* _Tasks and exercises_:
A) In the article on the Definition of Done, retype the passage from "4. Peer review" up to and including "company’s security policies.".
B) In the article on the Definition of Done, what does the top tip call the Definition of Done?

* _Document passage_:
PostsSoftware development
Georgina Guthrie

Georgina Guthrie

May 19, 2023

Imagine spending hours on a project, only to have it land flat when you show it to the client. Where did it all go wrong? What did you miss out on? A clear understanding of the Definition of Done (DoD) vs. Acceptance Criteria (AC) can help you avoid this situation. 

While people often use these terms interchangeably, they both have very specific goals and roles. In this article, we’ll break down the differences between DoD and AC and show you how to use both effectively to create a foolproof plan for your next project. So read on — your clients will thank you for it.

What is the Definition of Done (DoD)?

DoD is the secret sauce that helps keep everyone on the same page when it comes to wrapping up a project, feature, or user story

Essentially, it’s a checklist to tick off before you can pop the champagne and call something ‘done.’ It’s also about making sure you maintain a consistent level of quality and avoid any miscommunication or surprises down the road.

A DoD can look a little different depending on the project, company, or industry, but here are some key ingredients you’ll usually find (in this example, we’re using software development).

1. Code quality

You want your code to be neat and tidy and follow the company’s coding standards and guidelines. 

2. Testing

This means running unit tests, integration tests, and user acceptance tests to make sure everything is working as it should.

3. Documentation

Let’s not forget about the paperwork. You need clear documentation, like code comments, user guides, and technical docs for your fellow developers.

4. Peer review

It’s always good to have a fresh pair of eyes take a look at your work. A team member should review the code and give it the green light before you move on.

5. Performance

We want your feature or user story to be fast and efficient, meeting performance benchmarks and not slowing down the rest of the system.

6. Security

You need to make sure all security measures are in place, like vulnerability scans and following the company’s security policies.

7. Integration

Your new functionality needs to work flawlessly with the existing system, so you need to make sure everything is compatible and running smoothly.

8. Deployment

Last but not least, the feature or user story should be ready for deployment, complete with any necessary configuration changes and updates to the deployment pipeline.

Top tip: Remember, the Definition of Done isn’t set in stone. It’s a living document that we should revisit and update from time to time to make sure it stays relevant and effective. 

What is the Definition of Ready (DoR)?

Think of DoR as the green light we need before starting a new feature, user story, or project. 

It’s a set of criteria that must be met before you can kick off a project. It’s your way of ensuring you have a clear understanding of the project’s goals, requirements, and scope before investing your valuable time and resources.

So, what does a typical DoR look like? Here are some key points you might find.

1. Well-defined goals

You need to know what you’re aiming for, so your project’s goals should be clear, specific, and achievable.

2. Detailed requirements

A solid DoR will include a clear outline of the project’s requirements so you know exactly what you’re building and why.

3. Acceptance Criteria

Our DoR should also include the Acceptance Criteria for the project so you know what success looks like.

4. Resource availability

You want to make sure you’ve got the right people and tools for the job, too, so your DoR should confirm that your team members, equipment, and any other necessary resources are available and ready to go.

* _Provided material_:
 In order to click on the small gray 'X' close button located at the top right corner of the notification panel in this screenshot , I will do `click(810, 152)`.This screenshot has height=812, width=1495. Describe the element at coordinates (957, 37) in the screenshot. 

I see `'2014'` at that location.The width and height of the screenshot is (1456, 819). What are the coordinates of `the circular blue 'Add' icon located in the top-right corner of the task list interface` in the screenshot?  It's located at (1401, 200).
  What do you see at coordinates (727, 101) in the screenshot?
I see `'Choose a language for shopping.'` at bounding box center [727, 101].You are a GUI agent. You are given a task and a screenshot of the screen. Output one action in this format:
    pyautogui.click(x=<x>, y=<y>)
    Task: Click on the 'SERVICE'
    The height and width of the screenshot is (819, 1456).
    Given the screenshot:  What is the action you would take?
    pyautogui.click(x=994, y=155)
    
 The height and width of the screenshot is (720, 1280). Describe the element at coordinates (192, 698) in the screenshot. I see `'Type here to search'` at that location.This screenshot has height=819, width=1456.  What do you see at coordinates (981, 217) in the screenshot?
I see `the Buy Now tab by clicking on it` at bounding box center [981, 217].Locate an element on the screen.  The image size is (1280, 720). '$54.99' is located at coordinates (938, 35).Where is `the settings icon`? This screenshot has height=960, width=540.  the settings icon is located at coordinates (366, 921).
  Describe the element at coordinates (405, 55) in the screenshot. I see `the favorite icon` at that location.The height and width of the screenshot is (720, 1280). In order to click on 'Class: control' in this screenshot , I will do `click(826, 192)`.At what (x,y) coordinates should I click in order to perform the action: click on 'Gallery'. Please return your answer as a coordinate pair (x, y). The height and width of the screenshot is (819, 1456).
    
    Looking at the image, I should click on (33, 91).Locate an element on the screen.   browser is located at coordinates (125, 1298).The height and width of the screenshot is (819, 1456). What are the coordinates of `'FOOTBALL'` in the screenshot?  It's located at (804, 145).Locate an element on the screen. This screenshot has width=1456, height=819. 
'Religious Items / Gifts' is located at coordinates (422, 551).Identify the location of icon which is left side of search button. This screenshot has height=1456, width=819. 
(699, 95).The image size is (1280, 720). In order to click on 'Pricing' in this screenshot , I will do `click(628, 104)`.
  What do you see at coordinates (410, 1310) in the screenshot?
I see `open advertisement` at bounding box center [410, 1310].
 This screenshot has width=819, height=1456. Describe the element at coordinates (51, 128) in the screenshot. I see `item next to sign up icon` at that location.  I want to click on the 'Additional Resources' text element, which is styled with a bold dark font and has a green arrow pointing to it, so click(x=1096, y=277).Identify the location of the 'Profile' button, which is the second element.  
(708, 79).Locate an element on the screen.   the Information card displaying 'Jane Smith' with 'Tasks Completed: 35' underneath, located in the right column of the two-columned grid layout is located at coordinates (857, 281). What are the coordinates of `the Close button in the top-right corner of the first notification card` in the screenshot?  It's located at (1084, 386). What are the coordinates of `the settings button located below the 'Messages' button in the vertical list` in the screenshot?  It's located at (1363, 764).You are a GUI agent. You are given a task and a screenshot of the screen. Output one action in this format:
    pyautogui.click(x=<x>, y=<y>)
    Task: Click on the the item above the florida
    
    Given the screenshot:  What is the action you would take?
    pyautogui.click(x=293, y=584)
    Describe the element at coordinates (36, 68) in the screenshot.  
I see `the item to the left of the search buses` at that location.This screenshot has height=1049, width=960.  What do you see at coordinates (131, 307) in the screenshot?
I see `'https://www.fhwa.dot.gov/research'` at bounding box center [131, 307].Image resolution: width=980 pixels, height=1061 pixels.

* _In response_:
A)
4. Peer review

It’s always good to have a fresh pair of eyes take a look at your work. A team member should review the code and give it the green light before you move on.

5. Performance

We want your feature or user story to be fast and efficient, meeting performance benchmarks and not slowing down the rest of the system.

6. Security

You need to make sure all security measures are in place, like vulnerability scans and following the company’s security policies.

B) A living document that should be revisited and updated from time to time.